#### [演習文]
* * * *
合コンその2


・女の子たちはマンゴーサワーをやたら頼んでいた。「マンゴー、マンゴー」言ったらリトル君やパッくんに殴られた。グァバサワーというのもメニューにあって、「グァバグァバ!」って叫びたくなったけど、さすがにやめた。でも小声では言った。


・T内という女の子が、かなりかわいかったんだけど、それを鼻にかけてる感じがむかついたので、少し時間たってから名前覚えてる? って言われた時に、T内のことをT内梨華と呼んだ。「じゃあわたしは梨華ちゃんでいいわよ」と言ってたのが少しだけ萌えた。パッくんにものすごい力で殴られた。


・パッくんがツルタ(仮名)とおしぼりの投げ合いをしていた。楽しそうだった。


・最初は本名で呼んでいたんだけど、つい「リトル君」と呼んでしまった。


・いつもはボケのリトル君がツッコミに徹していた。申し訳ないと思う。
* * * *
#### [あなたの課題]
A: 合コンについての文章によると、女の子たちがやたらに頼んでいた飲み物は何ですか。
B: 次の(i)〜(iii)が合コンについての文章の内容と合っているかどうかを、それぞれ「はい」か「いいえ」で答えてください。決め手となる文章中の言葉もそのまま引用してください。
(i) 書き手はグァバサワーについて、小声でも口にしなかった。
(ii) パッくんはツルタ(仮名)とおしぼりを投げ合っていた。
(iii) リトル君はふだんツッコミ役である。
C: 合コンについての文章を、最後の文のあとから書き継いでください。

#### [データ抜粋]
* * * *
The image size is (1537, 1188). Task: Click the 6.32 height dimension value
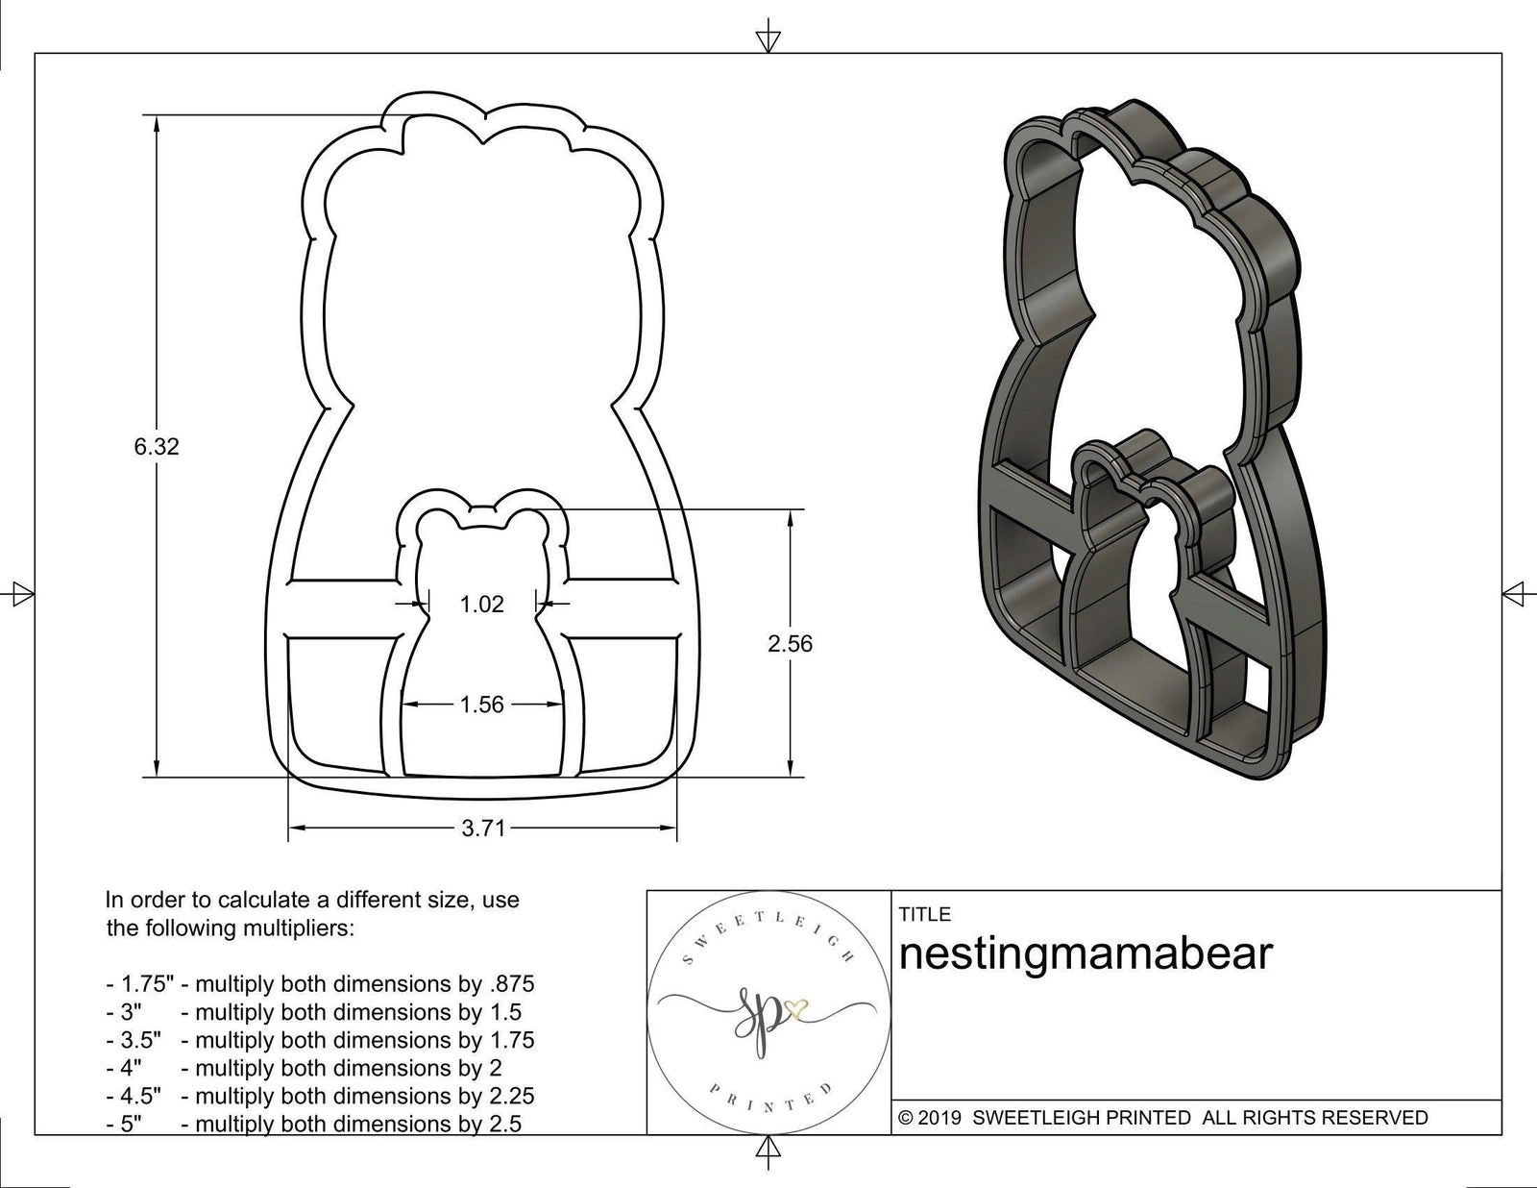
* * * *
#### [解答一覧]
A: マンゴーサワーです。

B:
(i) いいえ。「でも小声では言った。」とあります。
(ii) はい。「パッくんがツルタ(仮名)とおしぼりの投げ合いをしていた。」とあります。
(iii) いいえ。「いつもはボケのリトル君がツッコミに徹していた。」とあります。

C:
・僕らは「カラオケボーリング同好会」の部員ということにしてあったんだけど、「でもボーリングは一切しないんですよ。したことないんですよ」って言った。それは個人的にはすごい面白いと思ったんだけど、女の子はノーリアクションだった。機会をうかがって3回くらい「ボーリングは一切しないんですよ」と言ったんだけど、さっぱりだった。あいつらは笑いのセンスというものがないんだ。でもひょっとしたら一番センスがないのは僕かもしれなかった。


・カラオケの十八番はなんですかと訊かれて、「ラブマシーンです」と言ったら、身内の4人は笑ってくれたけど、女の子はほとんどノーリアクションだった。ちょっと苦笑いしたていどだった。「ここにいるぜえ」とか「恋のヌケガラ」じゃわかんないだろうと思って親切にも「ラブマ」言ってやったのに、その反応はなんなんだ。


・どういう流れで言ったのか忘れたけど、リトル君が語尾に「だべさ」をつけた。そのあと彼は「なっち!」と言った。それに呼応して僕は「ぬっち!」と言った。身内の4人は笑ったけれど、女の子4人のリアクションは薄いものだった。「身内ネタ?」と言って少し困っているようだった。


・かわいいけどキモギャルのT内がトイレに立ったとき、「二度ともどってこなくていいよね」と他の女の子に言ったら、「あなた毒舌ですね」と言われた。


・リトル君がエネルギー関係の仕事に興味があると語っていたので、「リトル君はエネルギッシュだからね、色んな意味で」と言ったら、苦笑いされた。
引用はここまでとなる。